The 48-Hour and 72-Hour Rules: Why Timing Matters
You may have seen references to a “72-hour window” for tinnitus and hearing loss. The reality is a little more precise, and understanding it helps explain why the urgency tiers above are structured as they are.
With sudden sensorineural hearing loss, the cochlea’s hair cells and auditory nerve can be injured by reduced blood supply or inflammation. Corticosteroids reduce that inflammation — but they work best when given early. The research shows that there is no significant difference in treatment outcomes when steroids are started any time within the first 14 days. After 14 days, however, the effectiveness of steroid treatment drops sharply (Frontiers in Neurology (2023)). This is why SSHL is treated like a cardiac event: not because every hour counts in the same way a heart attack does, but because the treatment window is real and finite, and waiting to see whether the hearing comes back on its own risks closing that window permanently.
With pulsatile tinnitus, the urgency is different in character. Some causes — like a benign venous hum — are not dangerous. Others, including arteriovenous fistulas or arterial dissection, carry a risk of stroke or haemorrhage that can worsen rapidly (Yew (2021)). This is why pulsatile tinnitus goes straight to vascular imaging rather than a standard audiogram. The goal is not to alarm you, but to identify the small proportion of cases where the underlying cause is serious before it progresses.
Summary: A Quick-Reference Guide to Tinnitus Red Flags
Here is a plain-language summary you can return to quickly.
EMERGENCY — call 999 or go to A&E now:
- Tinnitus after a head or neck injury
- Sudden facial weakness, drooping, or confusion (stroke symptoms)
- A new heartbeat-synced whooshing sound (sudden pulsatile tinnitus)

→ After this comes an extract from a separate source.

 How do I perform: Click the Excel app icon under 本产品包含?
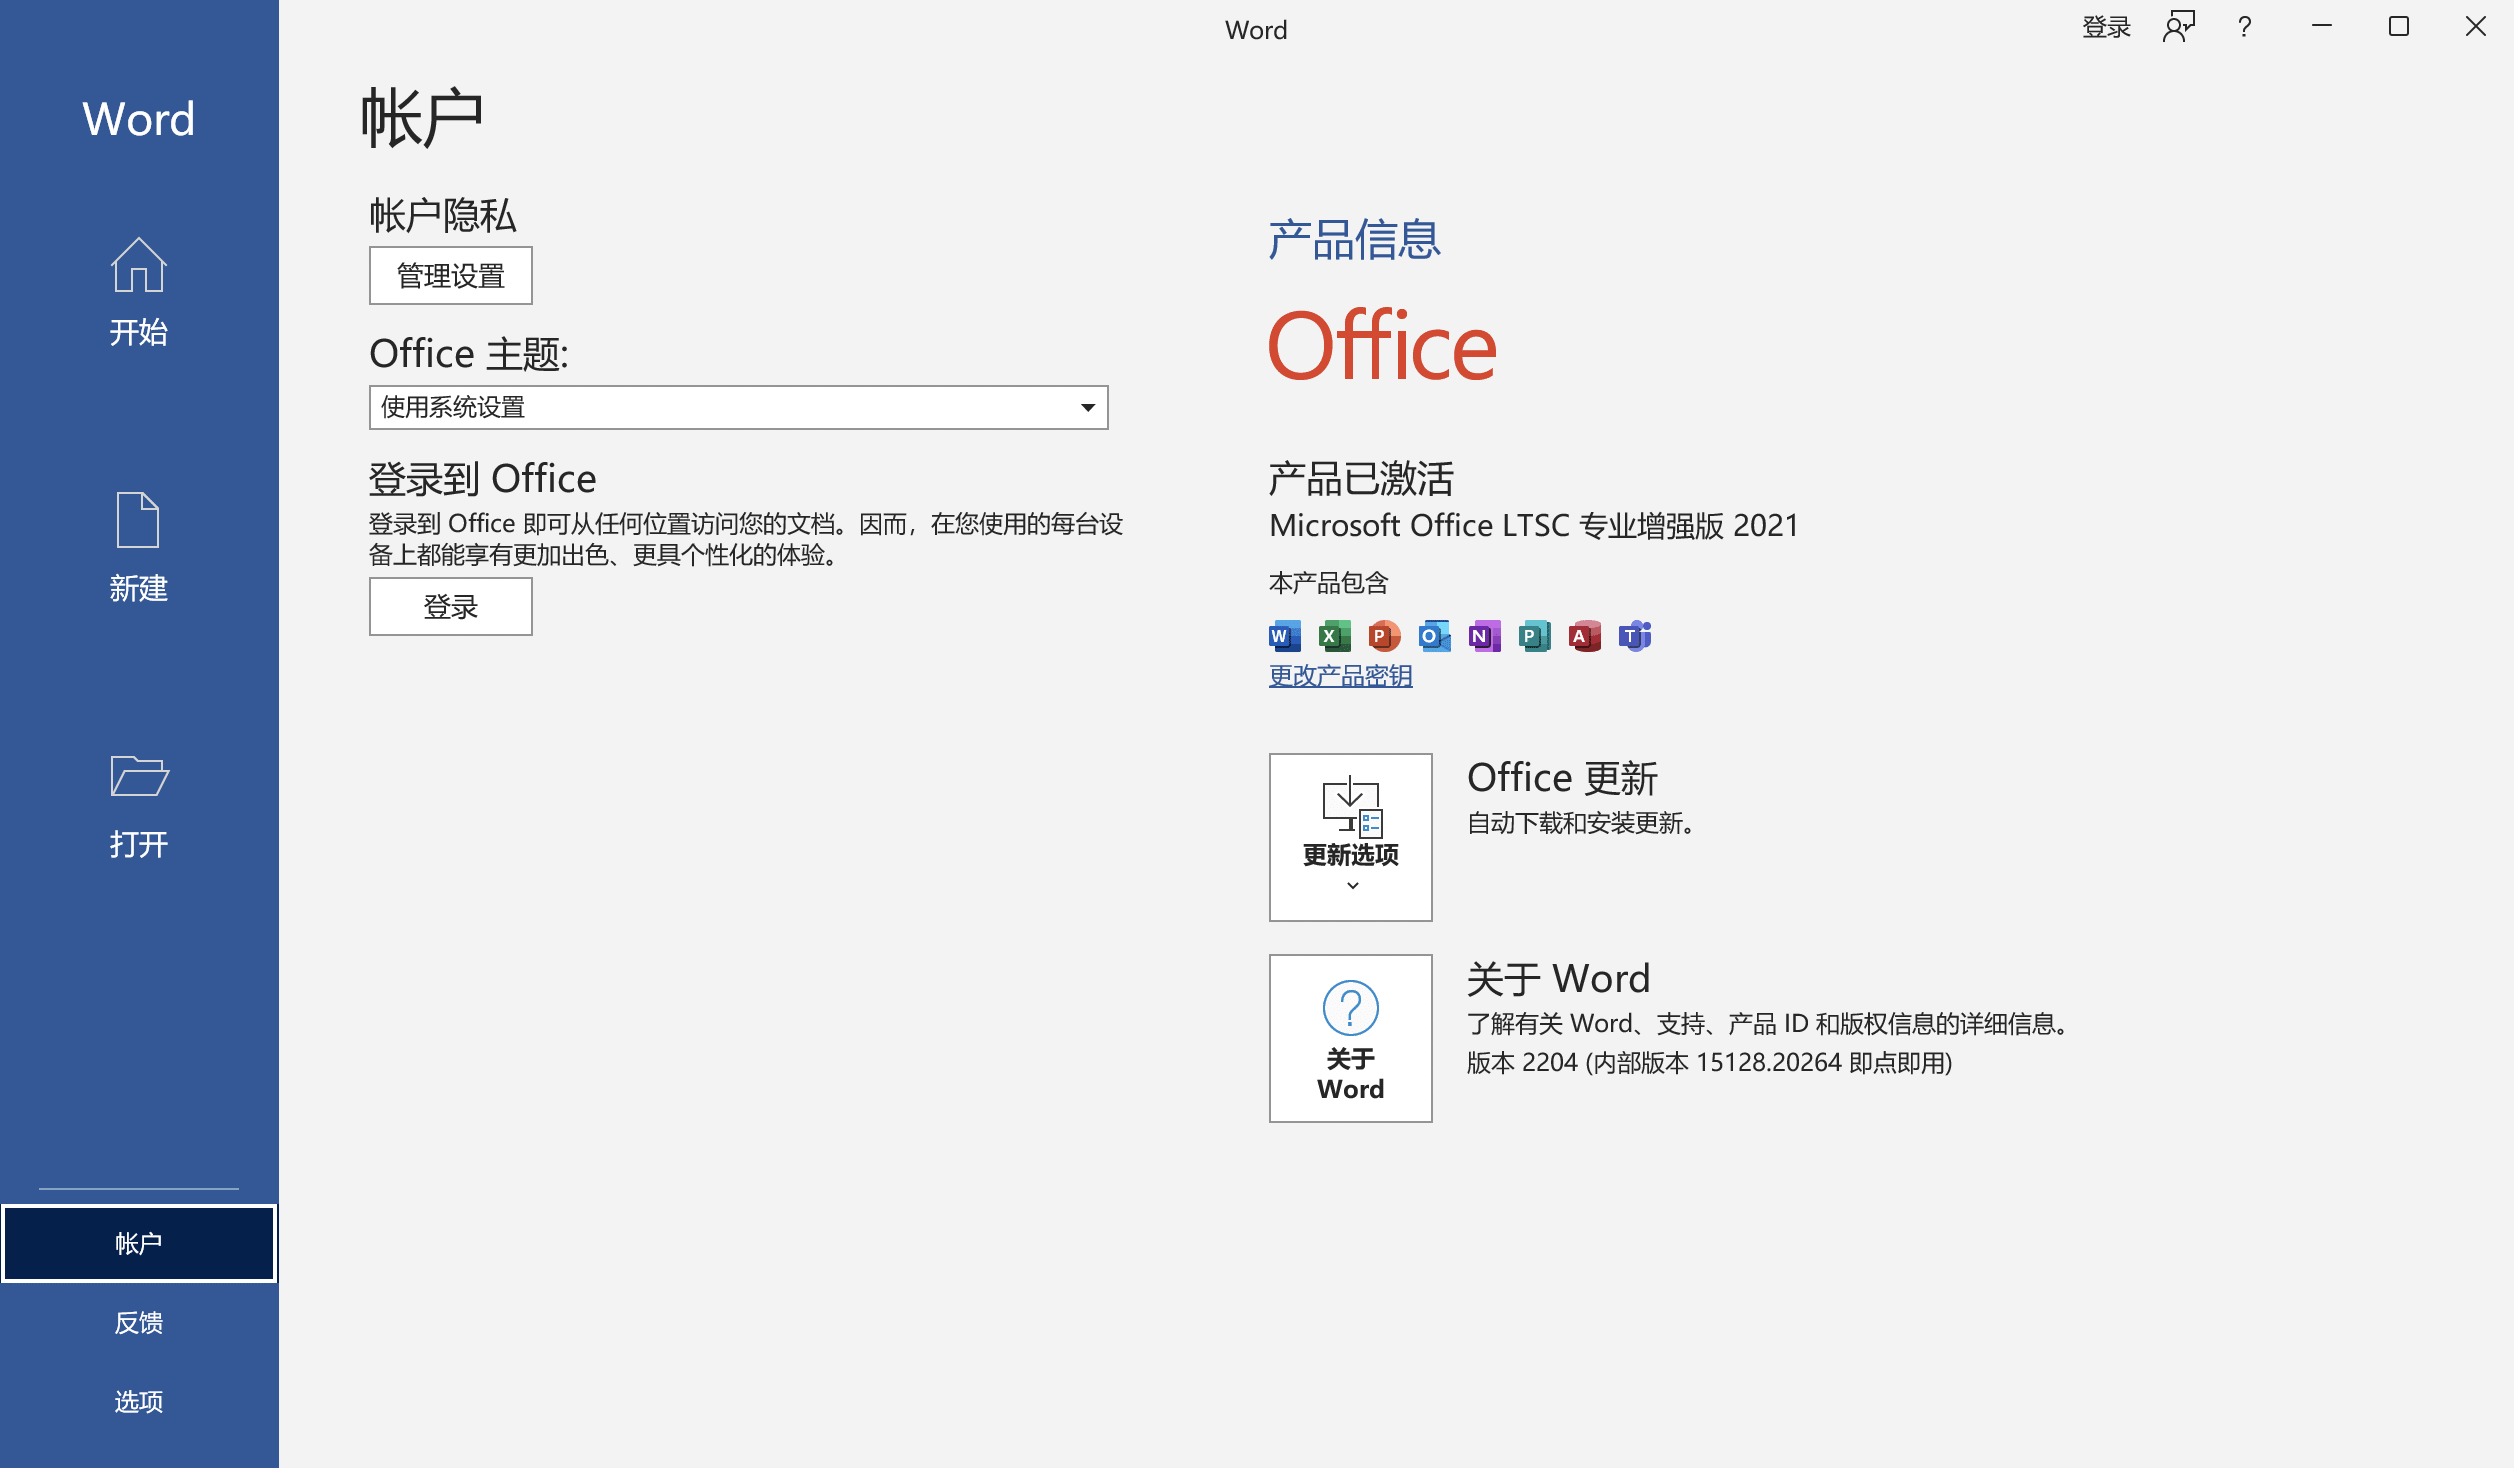click(1334, 636)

- Acute severe vertigo with neurological signs
- Tinnitus with thoughts of suicide or self-harm (call Samaritans: 116 123 or NHS 111)
URGENT — see an ENT or GP within 24–48 hours:
- Sudden hearing loss in one ear, with or without tinnitus
- Pulsatile tinnitus of any kind
- New one-sided tinnitus with a change in hearing
ROUTINE GP — within two weeks:
- Tinnitus causing significant distress, anxiety, or sleep disruption
- Gradually worsening hearing over days to weeks
- New persistent tinnitus with no obvious cause
For most people, tinnitus is not a sign of anything dangerous. But knowing when to act quickly means you are equipped to protect your hearing and your health when it counts.